The Flyers had 19 shots in this game, and just two in the opening period. As bad as they played, it was a 2-1 game before Montreal iced it early in the third period when Boucher anticipated a shot, went down, couldn’t decide whether to get up, and was finally beat when Tomas Plekanec roofed a backhander under the crossbar.
 
That was it.
 
In the final 4:30 of the game, the Flyers actually strung together a couple of competitive shifts with some actual shots on net. Had that kind of determination been present sooner, they might have gone home with a win.
 
“We know we've gotta play better, and we will play better,” Giroux said. “Obviously, we're not happy with our start, but we've got a lot of hockey left to play. We're going to have to start winning soon, and we will.”
 
Incredibly, the Flyers caught a break coming here as starting goalie Carey Price missed the game with the flu. Backup Peter Budaj came into play with just five victories in 19 career starts for Montreal.
 
As has been the case far too often this season, the Flyers more or less waded into the game, earning just one shot through the first 11 minutes of play. By then, the Habs had four shots and a goal thanks to rookie Brendan Gallagher’s snap wrister off the rush from the left circle at 8:59.
 
In all, a very lame, very embarrassing period. This is the NHL. Two shots over 20 minutes on a backup goalie? Lame.

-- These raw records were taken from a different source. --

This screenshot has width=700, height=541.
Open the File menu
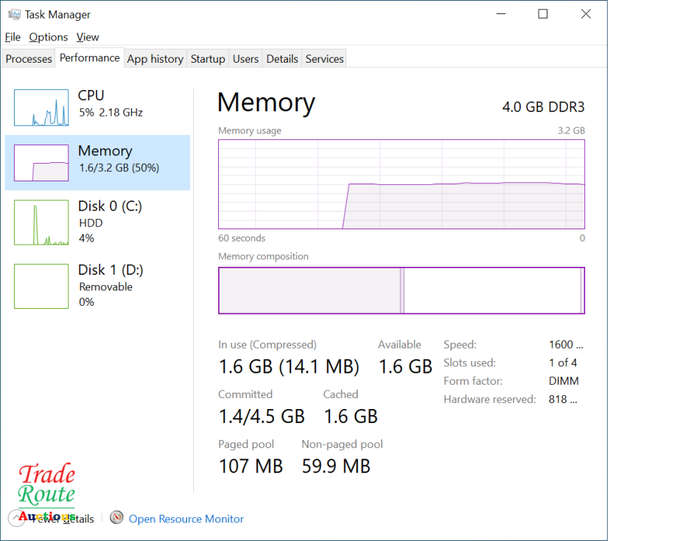[x=12, y=37]
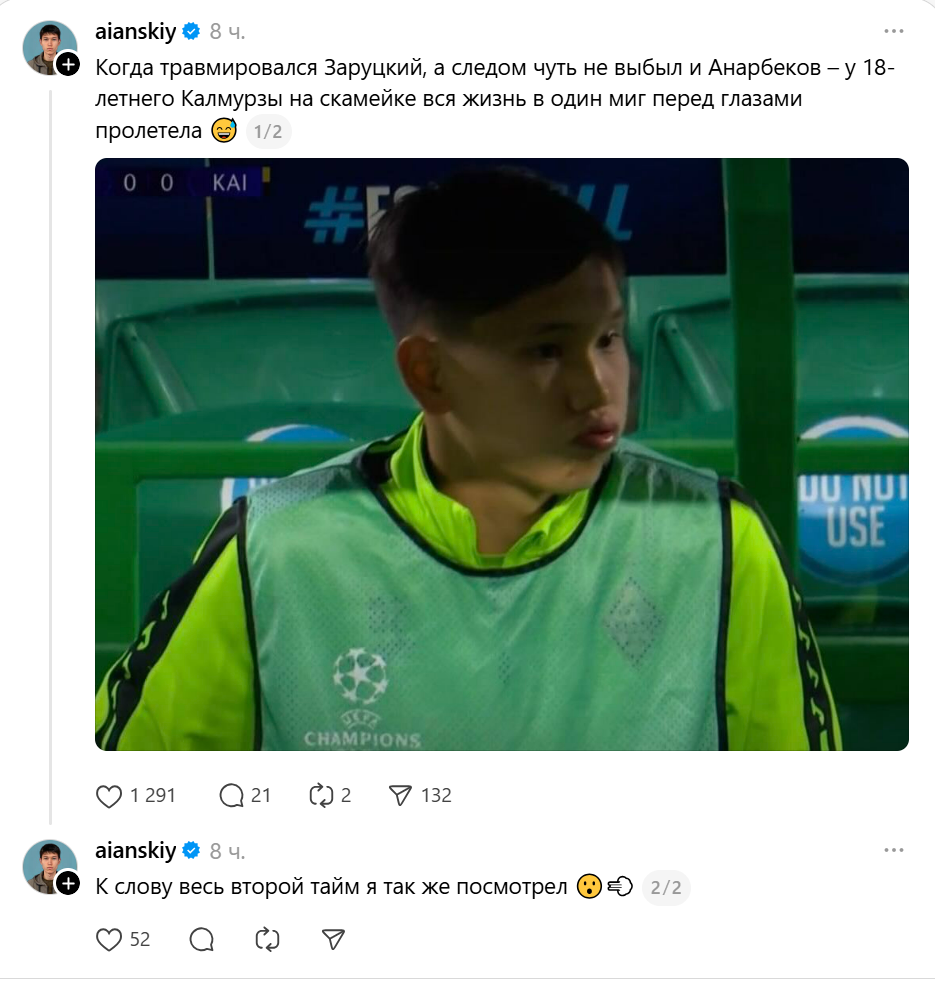Click the 1/2 thread counter badge
935x985 pixels.
pos(268,131)
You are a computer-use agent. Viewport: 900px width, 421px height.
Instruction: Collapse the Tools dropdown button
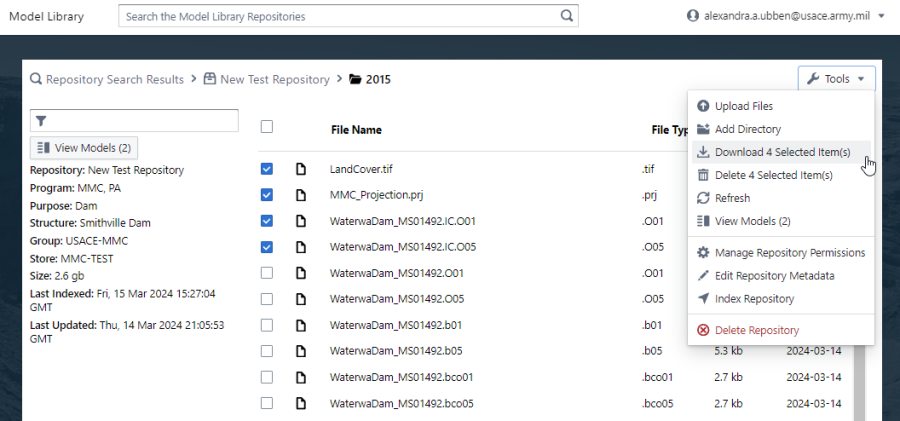point(836,79)
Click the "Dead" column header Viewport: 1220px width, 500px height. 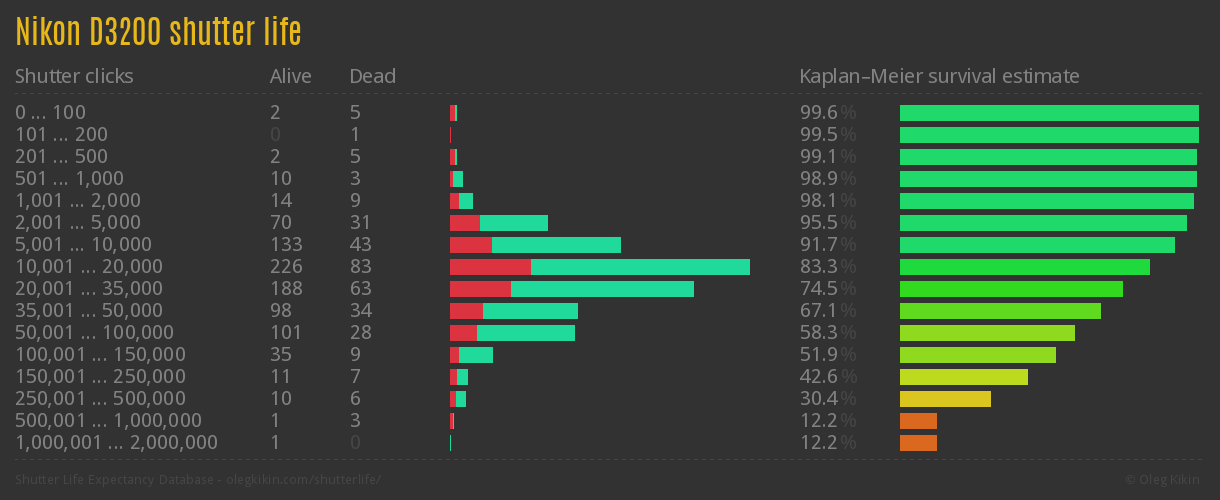tap(373, 76)
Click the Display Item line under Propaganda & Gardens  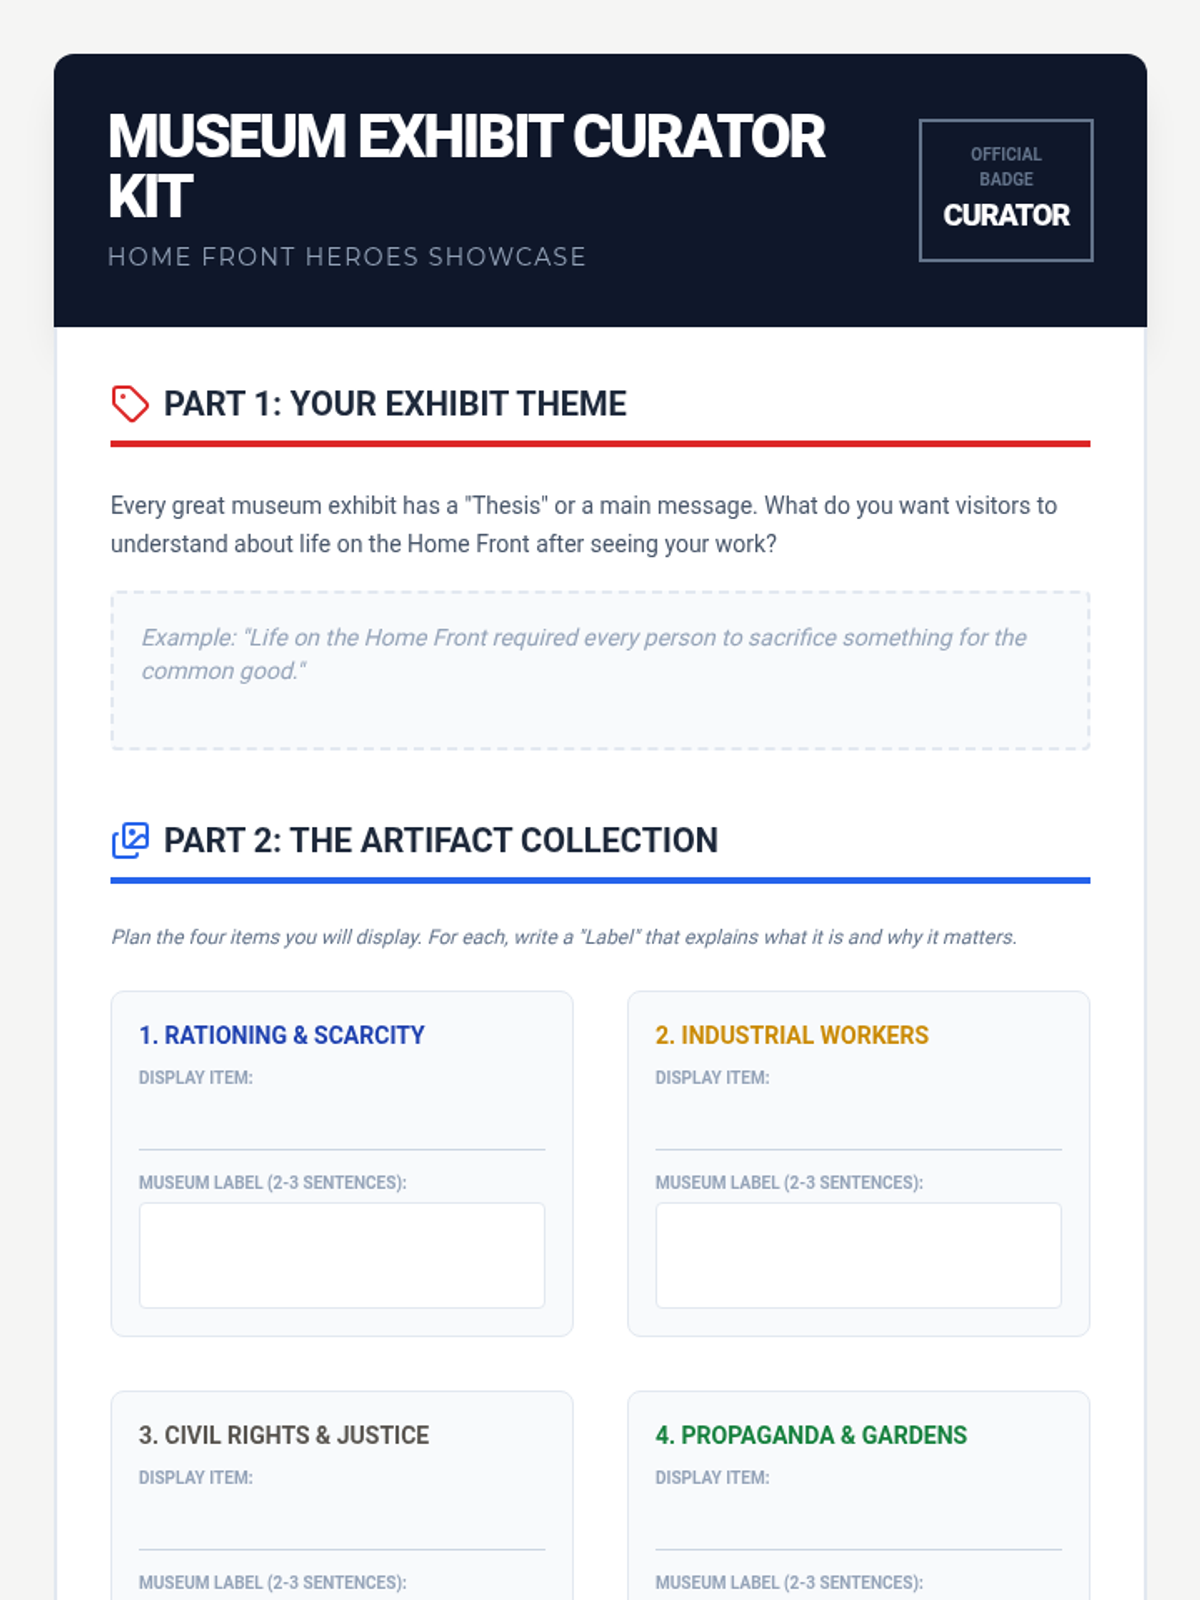pyautogui.click(x=859, y=1522)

No shots, no scoring chances and far too much time lurking on the perimeter instead of taking residency in the tough areas.
 
“We've gotta make sure we're on the same page,” Giroux said. “We gotta start battling more. We gotta wanna win more. Find a way to get it done.”
 
Things started badly in the second period, as well, when Max Pacioretty put a puck behind the net and Gallagher centered it into the slot. Boucher came out, but David Desharnais would go backhand on him.
 
“He was a lefthanded shot,” Boucher said. “Maybe because I went at him, he just shot it.”
 
And scored, 2-0 at 1:15.
 
Ten minutes later, the Flyers had just four shots for the period and six overall. If you’re wondering, the fewest shots they’ve ever put on net was 13 on Dec. 11, 1990 at Washington.
 
“The attitude has to change,” Timonen said. “How do you change it? Everybody in their head has to change it. Change it. Nobody else change the attitude except yourself.
 
“Too many guys in the room, their attitude has to change. We have to go beat people. We have to win games. Now we go out and see what happens. We’re not winning games like that.”
 
The Flyers scored on their seventh shot of the game. Jakub Voracek carried the puck into the zone, then centered to Danny Briere, who used a Canadien as screen before beating Budaj to make it a 2-1 at 13:56. Briere, Voracek and Brayden Schenn made up one Laviolette's new lines.
 
The Flyers could easily have tied the game when the Canadiens got dinged with back-to-back delay of game calls in the final minutes of the period. Alas, the Flyers failed to register a single shot on either power play.
 
“It wasn't pretty,” Briere said. “In the second period, we had a few power plays and we didn't take advantage of it. We might have had one chance, but both units [were] definitely not good enough.”